[Elecraft] K3 Filter Ring with Noise?

Jim Brown jim at audiosystemsgroup.com
Mon Aug 10 02:10:09 EDT 2009


On Sun, 9 Aug 2009 15:21:21 -0700, Ron D'Eau Claire wrote:

>I'm not expert on human hearing, but I suspect we can discriminate tones
>(and hear tones in noise) much better than we can discriminate subtle
>changes in amplitude

YES! And there are also several ways in which humans can hear VERY small 
differences in arrival times of the same acoustic signal coming from two 
directions. One of those ways is selective fading, which is primarily the 
cancellation between two signals arriving via different paths that are 
slightly different in length. The repetition rate of fading is inversely 
proportional to wavelength, so is quite long on 160M (slow QSB) and quite 
short on 2M (picket-fencing). 

Another way is when the same electrical signal is fed in phase and in 
polarity to two loudspeakers that are at different points in space. If you 
use broadband noise as the test signal and walk a straight line parallel 
to a pair of speakers about ten feet apart (that is, with one ear facing 
them) about six-ten feet in front of them, you will hear coherent addition 
at the point where you are precisely on centerline, and a strange sort of 
"phasy" distortion that Lou Burroughs called "acoustic phase 
cancellation" and modern sound engineers call "comb filtering."  

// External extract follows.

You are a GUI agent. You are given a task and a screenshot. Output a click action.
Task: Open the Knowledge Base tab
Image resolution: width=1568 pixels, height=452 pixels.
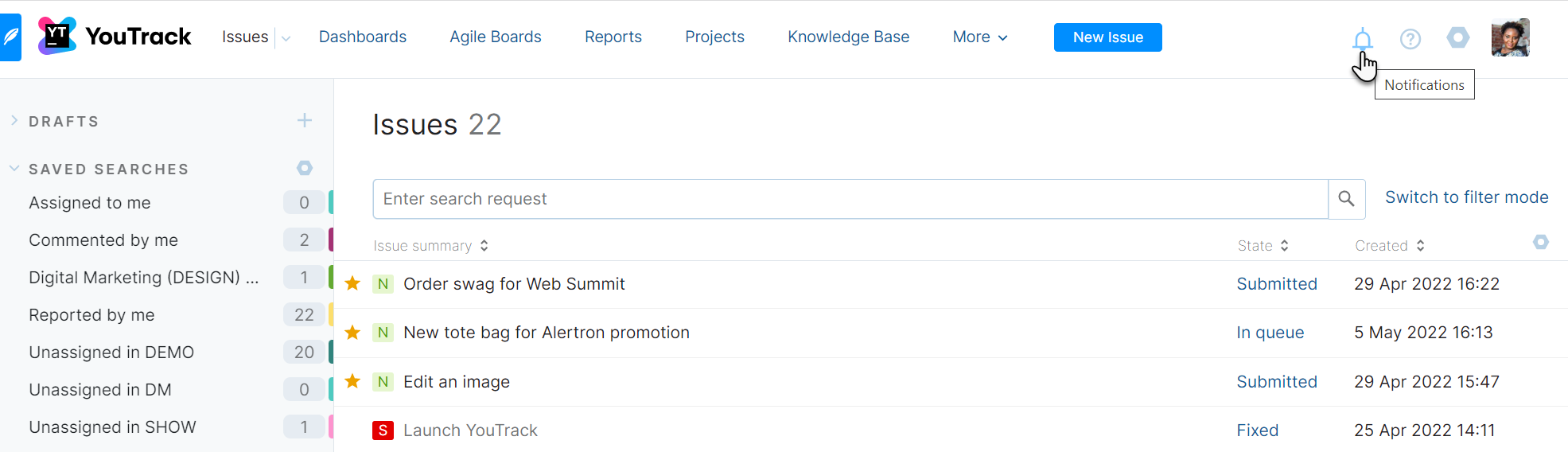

If with the same setup you FACE the loudspeakers and "crab walk" side to 
side between them, you will hear the image be dead center in front of you 
on centerline, and quickly shift to the closest loudspeaker as you move 
only a few inches off centerline. A difference in travel time on the order 
of a few tens of microseconds can be clearly heard as an image shift.